LEER
El presente texto es una versión ligeramente modificada de un artículo publicado en el periódico queretano El Presente, en abril de 2011.
El tránsito de una sociedad basada en la palabra hablada a una fundamentada en la palabra escrita representa un hito cultural tan trascendente como el paso de una civilización nómada a una sedentaria. En los hechos, ambos procesos van de la mano. Para la civilización sedentaria no se trataba tan sólo de fijarse en el espacio, sino de dejar una marca indeleble en el tiempo. Lo que las construcciones arquitectónicas representan para el espacio, lo representan los textos escritos para el tiempo. Los dos fenómenos son expresiones de un anhelo de fijeza. Ambos son constancias de una fe en lo perdurable y un rechazo de lo fugitivo.
El nacimiento de la lectura, sin embargo, fue un proceso lento. En sí mismo resulta muy difícil definir el momento exacto en que la palabra escrita le fue ganando terreno a la hablada. Si bien los primeros registros que dan cuenta de ese cambio están vinculados (como en el caso de los fenicios) al comercio y a la necesidad de llevar un registro de las distintas transacciones, la verdadera modificación de impacto civilizatorio se dio en el terreno religioso y literario. Mucho antes de que existieran los libros sagrados y los grandes poemas mitológicos y épicos, los mensajes que éstos contenían eran transmitidos respectivamente por revelaciones directas, oráculos y aedos. No es casual que durante mucho tiempo, una vez que la escritura fue volviéndose parte de la cultura cotidiana tal y como en el caso de la civilización griega, los destinatarios de los libros prefirieran oír (en la voz de un esclavo) que leer su contenido. Esta relación con lo escrito mantenía aún una vinculación directa con la palabra hablada y marcaba una distancia señorial con el texto y su autor. Sólo con el paso del tiempo la recepción auditiva de lo escrito cedió terreno a la lectura propia en voz alta y, más adelante, a la lectura íntima y en silencio.

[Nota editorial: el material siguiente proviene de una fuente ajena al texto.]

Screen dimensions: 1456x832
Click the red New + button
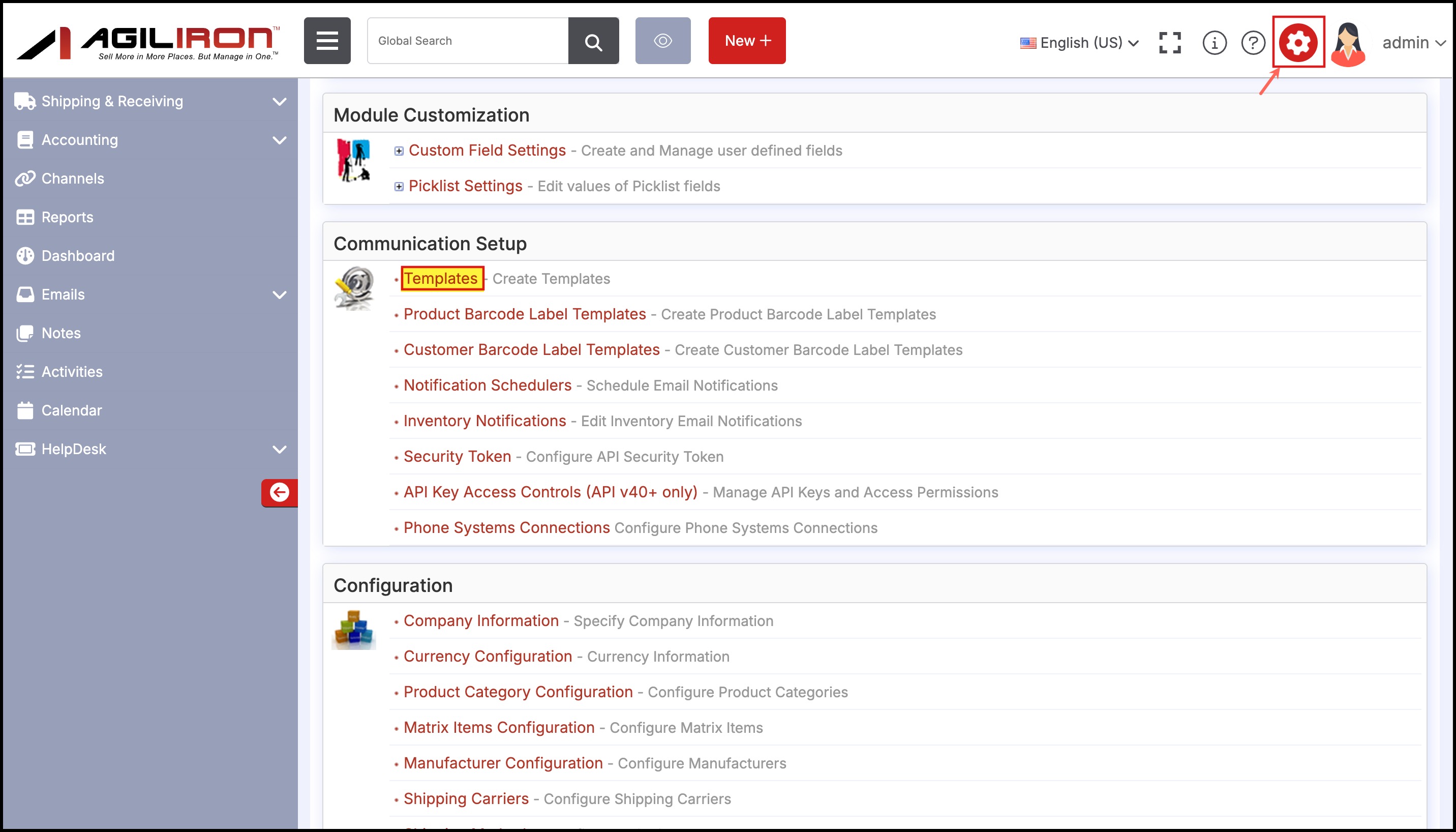coord(747,41)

Este gran tránsito, sobre todo en la cultura occidental, no fue completado sin que la escritura y su contraparte, la lectura, fueran víctimas de un arduo trabajo de ordenamiento y, en cierto sentido, de domesticación. La gramática y la estética (la poética) establecieron pronto las pautas de la escritura y dotaron al lector de las herramientas necesarias para juzgar lo que leía. De esa manera, se pudo establecer una distancia entre texto y lector, requisito indispensable para la fundación de un juicio sereno y racional sobre los libros. Lo que empezó a importar desde entonces fue la distinción entre lo superfluo y lo esencial en la lectura. El lector se fue convirtiendo lentamente en una especie de juez que, aplicando las reglas adecuadas, podía decidir lo que era valioso y lo que no. Si bien el texto escrito se volvió poco a poco el fundamento de toda la enseñanza y la transmisión de conocimientos, la gramática y sus reglas fueron la llave de acceso a ese mundo que, escindido de la transmisión oral, exigía una criba lingüística. Saber leer significó desde entonces no sólo traducir en palabras los signos que se encontraban en un libro, sino principalmente saber incorporar ese lenguaje a un sistema regulador que permitiera distinguir lo fundamental de un texto.

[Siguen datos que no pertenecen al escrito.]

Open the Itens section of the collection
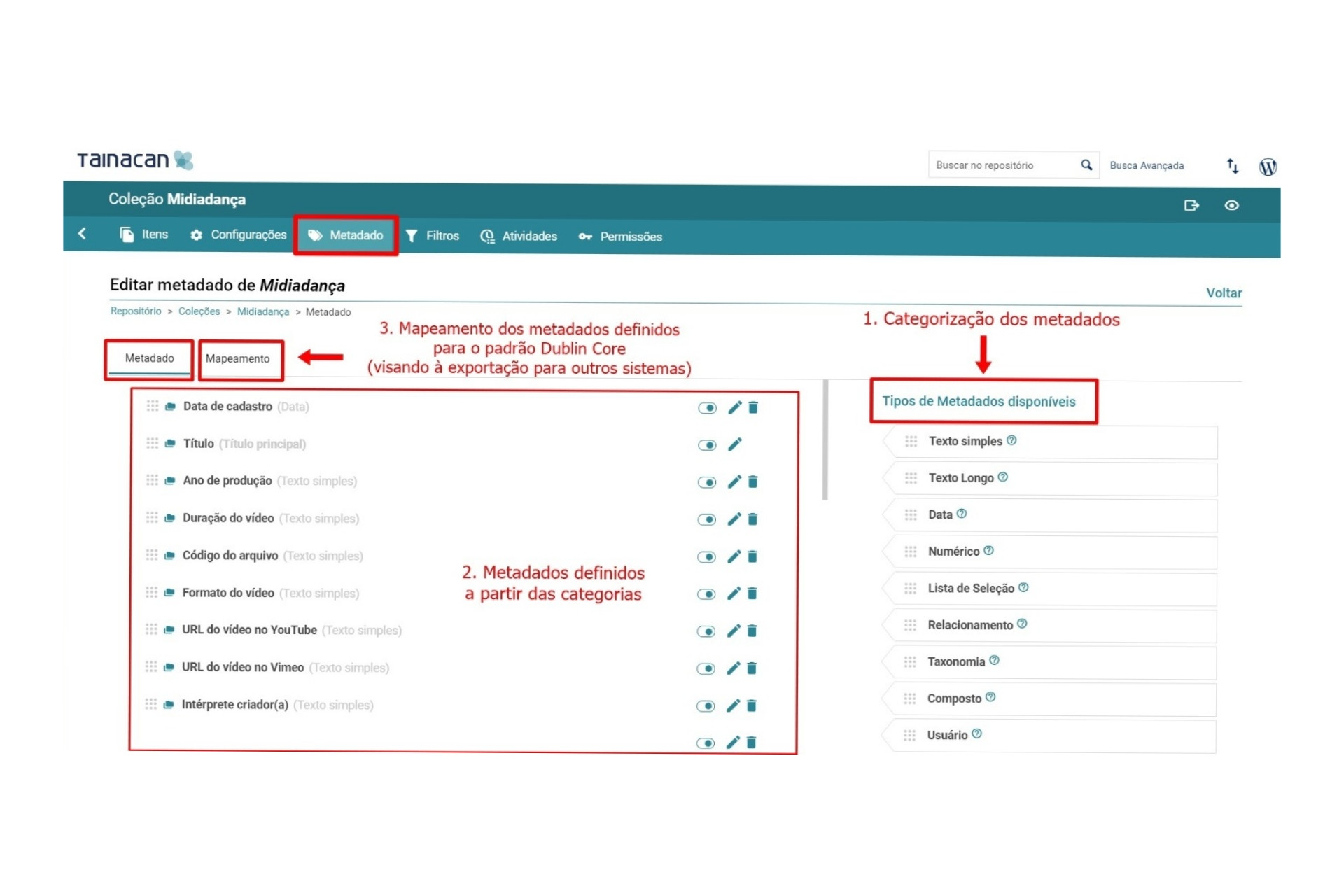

La crisis de la escritura tradicional y la experimentación de formas literarias a partir de la segunda mitad del siglo XIX, pero sobre todo en el XX, ayudaron a romper esa concepción simplista de la lectura y demostraron que leer y escribir eran artes que no se restringían a la aplicación de una serie de reglas. De hecho, se empezó a hacer evidente que leer no podía significar de ninguna manera valerse de reglas aprendidas de antemano para descifrar un texto. Encerrada en la rigidez de los preceptos básicos, la lectura desaparecía para dar cabida a la dogmática, cuya ceguera impedía toda relación de retroalimentación con lo leído. Rotas las formas, se fue haciendo evidente que leer implicaba perderse y reencontrarse en el fondo de un texto, cuyas reglas y parámetros no se alcanzaban a distinguir ya del todo.

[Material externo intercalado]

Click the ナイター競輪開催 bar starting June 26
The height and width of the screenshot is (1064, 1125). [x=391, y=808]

Leer significa aprender y desaprender. Muy al contrario de lo que pretendía la concepción clásica de la lectura, leer significa dejarse modificar por lo leído, incluso hasta perder la fe en las propias creencias y en los propios parámetros. Significa cambiar, dejarse cambiar y enamorarse de lo inestable y transitorio. Porque, como alguna vez dijo el poeta, también lo fugitivo permanece y dura.